• _Supplied text_:
= = =

RDFLib / rdflib

RDFLib is a Python library for working with RDF, a simple yet powerful language for representing information.
https://rdflib.readthedocs.org
BSD 3-Clause "New" or "Revised" License
2.17k stars 557 forks source link

Explicit sys.intern for Identifier: Faster comparisons and dict lookup, less duplicated strings. #1302

Closed rchateauneu closed 2 years ago

rchateauneu commented 3 years ago

Python offers an interesting feature, sys.intern(string), which inserts string in the table of “interned” strings, useful to gain a little performance on dictionary lookup. If the keys in a dictionary are interned, and the lookup key is interned, the key comparisons (after hashing) can be done by a pointer compare instead of a string compare.

= = =

• _Supplied data_:
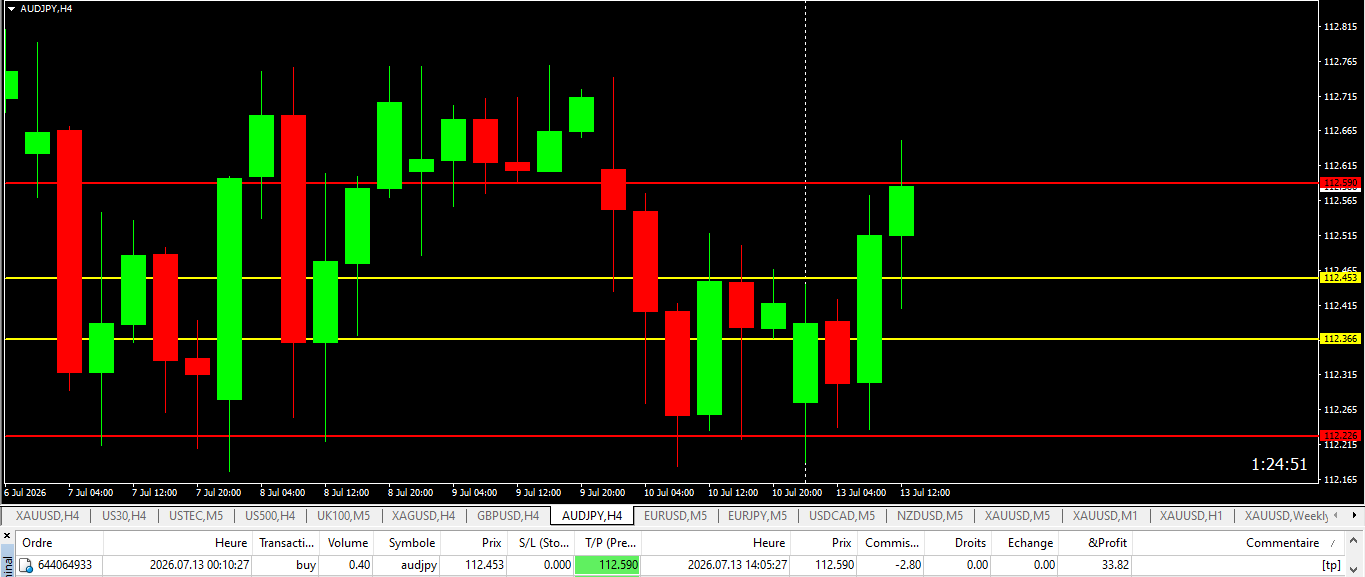Sort orders by the &Profit column header
This screenshot has height=577, width=1365.
pyautogui.click(x=1107, y=543)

= = =

• _Problem statement_:
Please continue the RDFLib issue above about interning Identifier strings with sys.intern, starting right after its last sentence.

• _Response_:
https://stackoverflow.com/questions/1136826/what-does-sys-intern-do-and-when-should-it-be-used

"Instead of creating a new copy of string every time, this optimization method dictates to keep just one copy of string for every appropriate immutable distinct value and use the pointer reference wherever referred" https://arpitbhayani.me/blogs/string-interning

Only short and compile-time strings are automatically interned: http://guilload.com/python-string-interning/

It seems that it fits the use case of reading long strings from a file and inserting them in several dicts. The method Memory.add() used to insert a triple in a memory store might used up to 40 % of CPU when deserializing a NT text file. This also applies to SimpleMemory.add()

Its structure is made of three dicts of dicts:

Each triple read from a file is split into its individual strings, inserted in the three dicts. The same strings are found in many different triples, different copies are created, and compared with hash and ultimately string comparisons.

Keys of any dictionary object are interned, which is the case here (So I do not expect a fundamental change), but it might be worth to do that in advance, so the dictionary would not need this extra-lookup.

A possible implementation would be to "intern" all identifiers when they are created:

class Identifier(Node, str):  # allow Identifiers to be Nodes in the Graph
    def __new__(cls, value):
        value = sys.intern(value) # New code. Maybe the string is in the interned cache.
        return str.__new__(cls, value)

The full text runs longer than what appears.